▽あまえる


「うぅ〜〜……」
「よしよし、ほら早く飯食って風呂入って寝るぞ」
「……まだ、こうしてたい」

外の空気を入れ込み冷えた玄関。散らばるよう脱ぎ捨てられた可哀想な靴たち。帰ってくるなりバタバタと騒がしくされては気になってしまうに決まっている。様子を見に来ると、目が合ってすぐに大きな子どもが俺に抱きついてきた。胸に顔を埋め、背中に回した手で服を強くつかみ、ぎゅうっと強く、確かめるように抱きしめられる。疲労が溜まっているらしいその身体を労わるようにさらさらな髪を撫で、頭を撫で、その頭頂にキスを落とせば彼は恥ずかしいとでも言うように腕の力を強めた。

「はは、痛いよ、ダンデ」
「…………キミが悪い」

耳まで真っ赤に染っているのは外の寒さかそれとも恥じらいか。どちらでも可愛いと思うが、それをからかうように言えば彼は怒るだろう。

「ほら、飯冷める前に食って」
「ん…………今日は何を作ったんだ?」
「ハンバーグカレー。お前好きだったよな」
「ああ、好きだ」

……そんなにまっすぐ、俺の目を見ながら言われるとなかなか照れてしまうのだけれど。





俺と元チャンピオンの彼は、別に付き合っている訳では無い。一緒にいることに理由があるかと聞かれれば答えは出せないだろう。同じ歳にジムチャレンジに挑戦した、一時的なライバルのような存在だった。歳下の彼に負けるのが悔しくて悔しくて、何度もバトルを挑んだ覚えがある。草試合の中で数回ほど勝てた記憶はあるものの、勝率はわずか3%と言ったところだろうか? つまりめちゃくちゃ挑んでめちゃくちゃ負けたわけだが。その年にチャンピオンになった彼を見て、俺は支えたいと思った。ただそれだけ。
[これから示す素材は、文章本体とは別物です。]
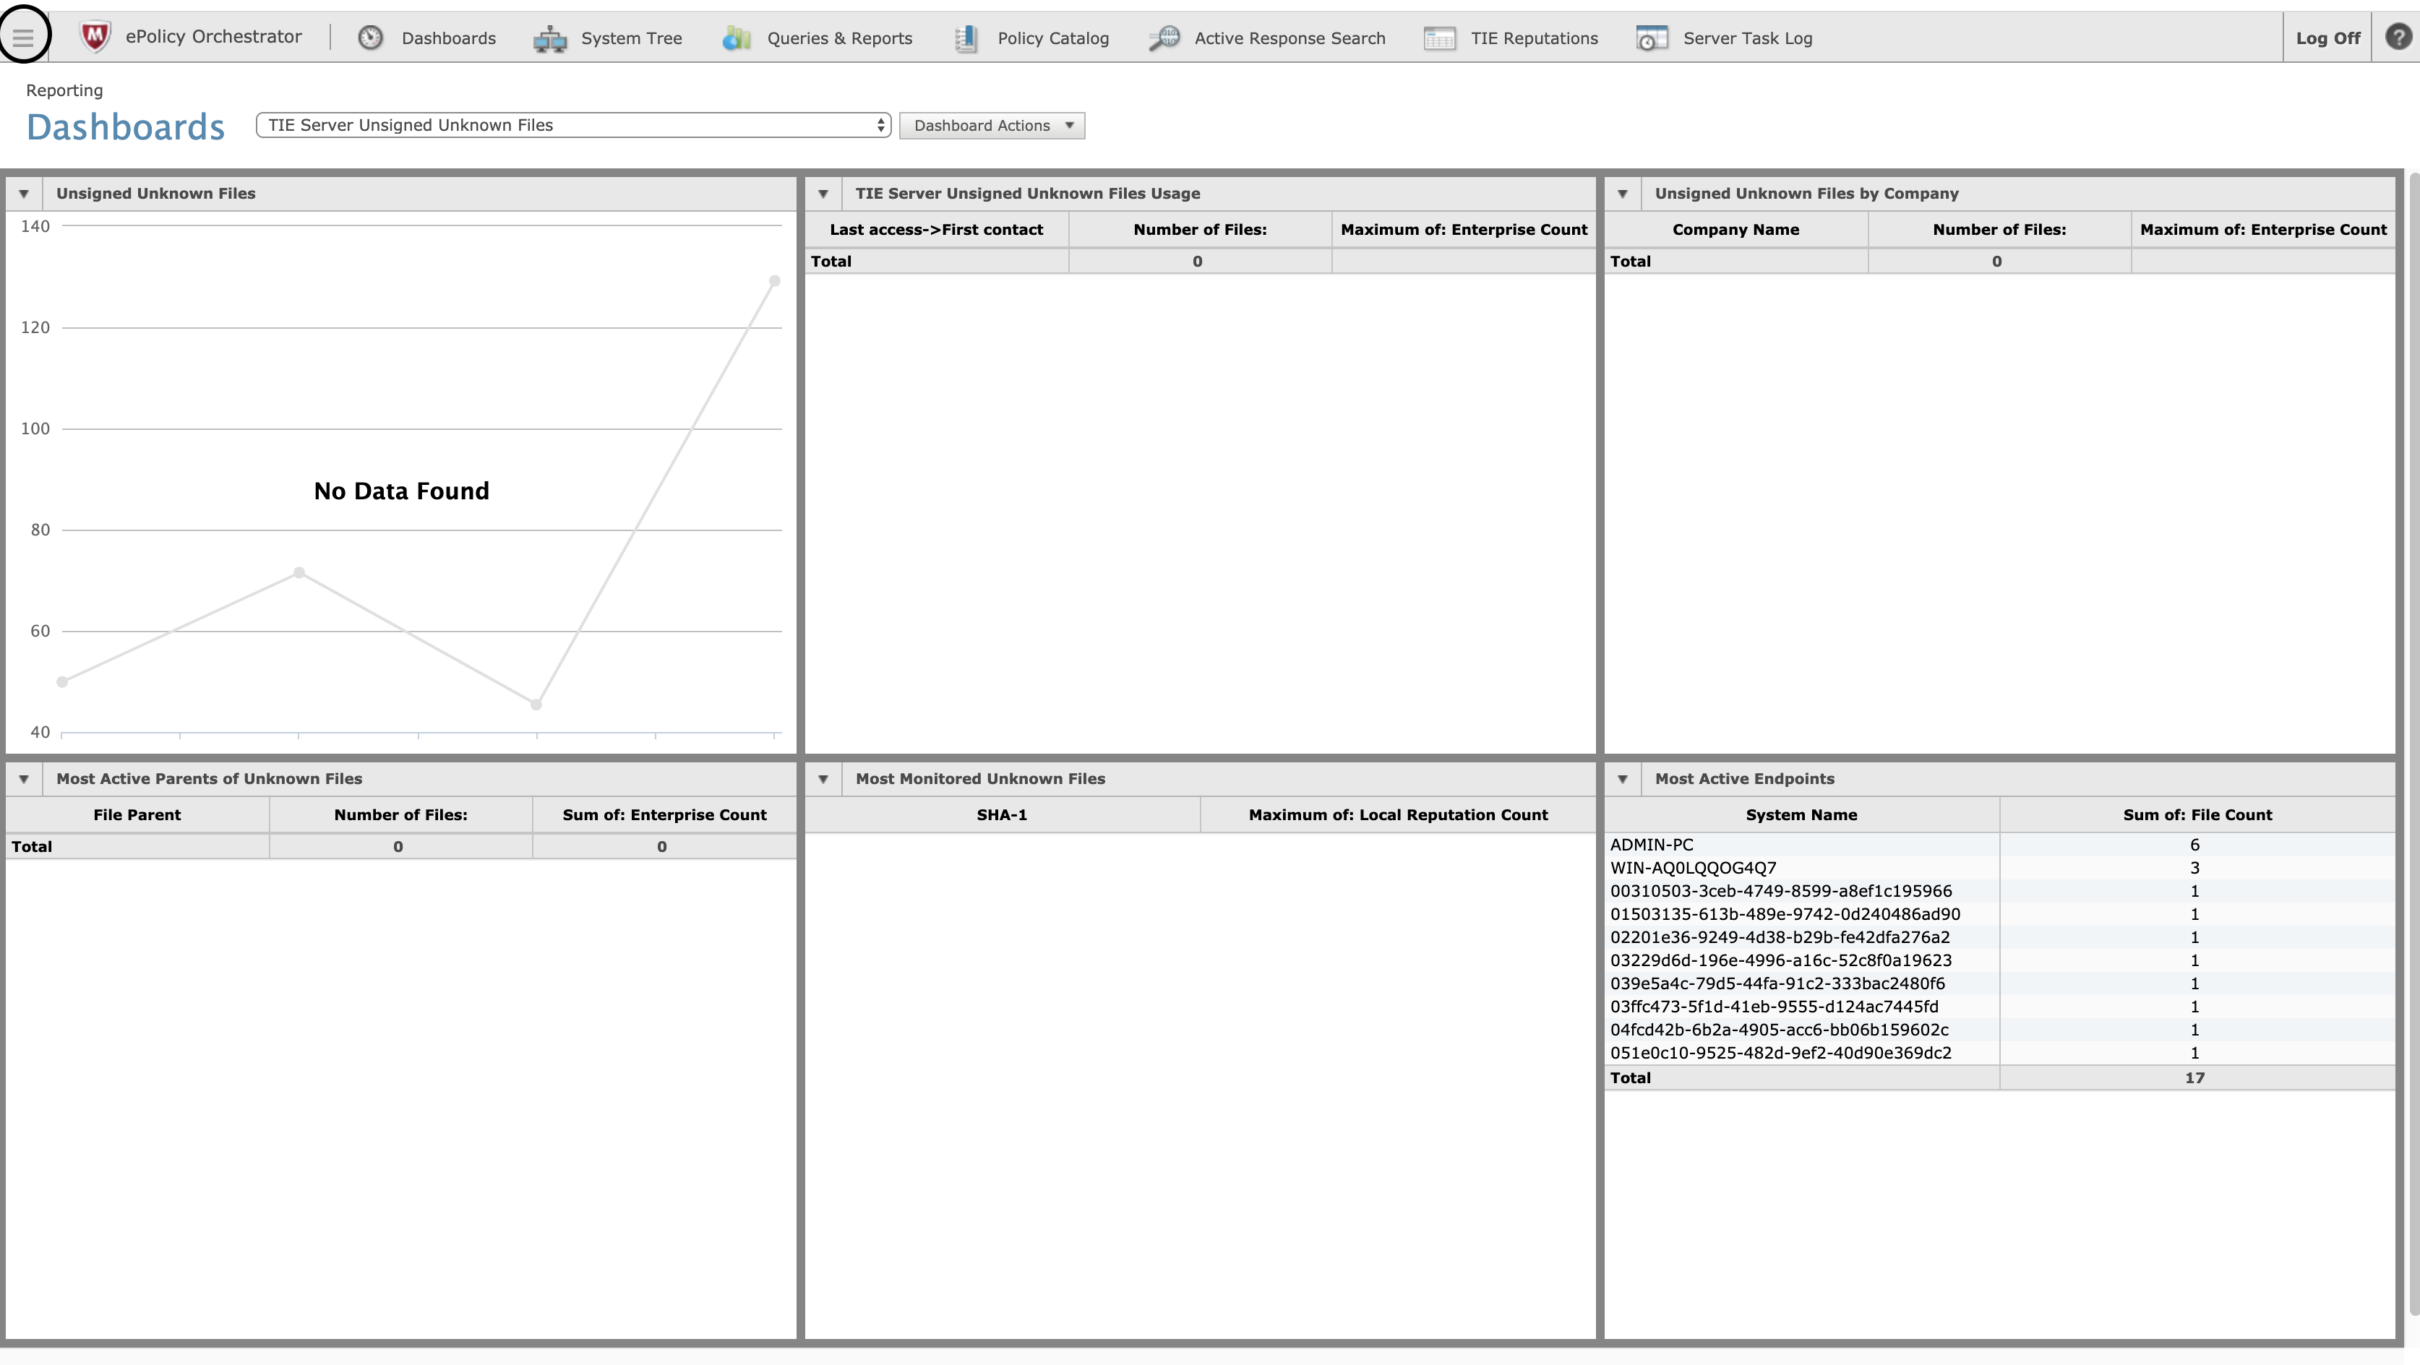Expand Most Monitored Unknown Files options arrow
2420x1365 pixels.
coord(823,779)
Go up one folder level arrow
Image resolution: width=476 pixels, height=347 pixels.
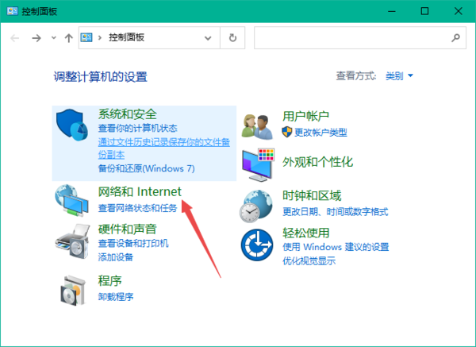tap(69, 37)
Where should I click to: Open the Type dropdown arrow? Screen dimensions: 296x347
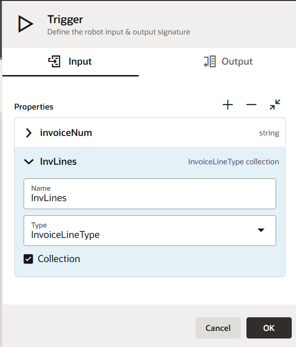(x=261, y=230)
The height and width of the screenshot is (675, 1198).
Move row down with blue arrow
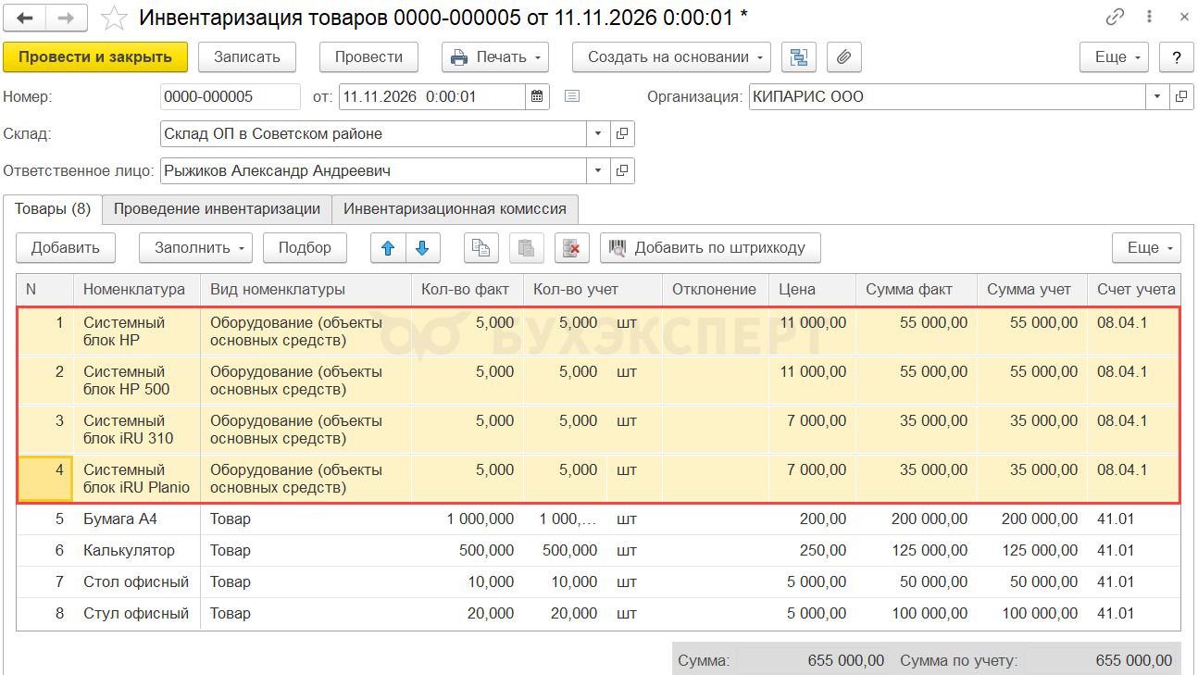tap(422, 248)
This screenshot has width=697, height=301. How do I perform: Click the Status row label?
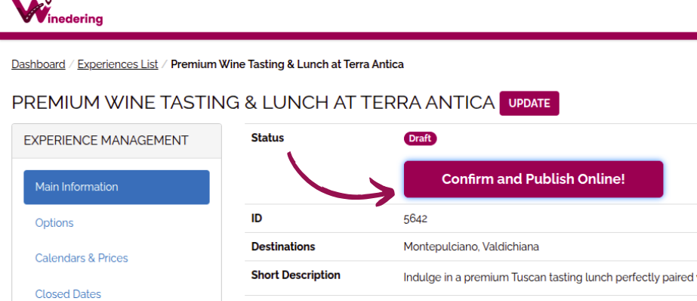pos(267,138)
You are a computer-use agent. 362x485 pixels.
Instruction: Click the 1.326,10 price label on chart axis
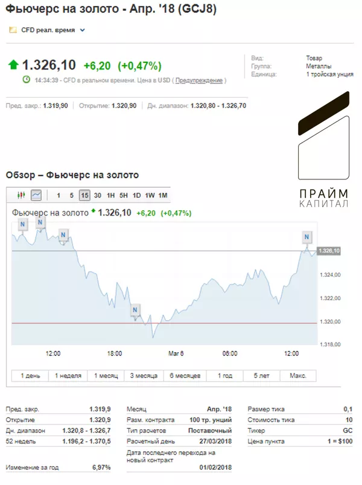coord(329,251)
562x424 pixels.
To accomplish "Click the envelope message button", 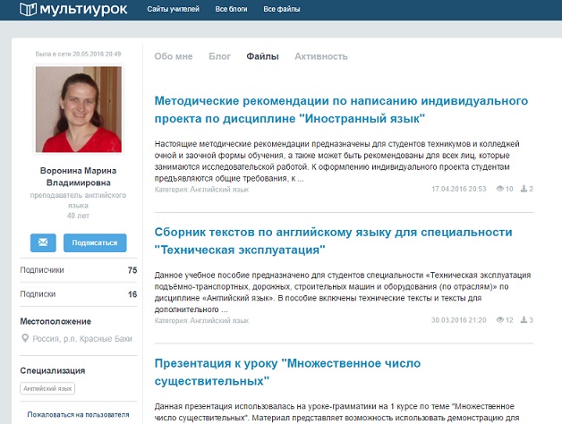I will 43,242.
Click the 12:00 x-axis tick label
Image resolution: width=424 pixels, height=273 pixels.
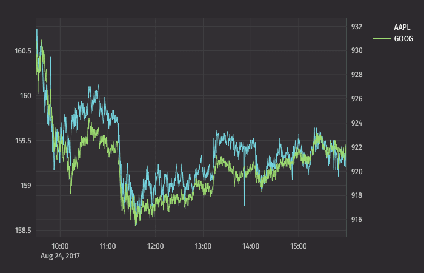156,247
彼が何故俺と居てくれるのかは分からない。わからないけれど、好かれているようなのでそれで十分かと思う。有名人に好かれるのは気分がいい。今では小さな王様にチャンピオンとしての王座を奪われてしまったようだが、当時の彼より今の方が数倍輝いて見えるので俺は何も言わない。負けた日は凄かったな、今までに見たことの無いほど感情を俺にぶつけてくれた。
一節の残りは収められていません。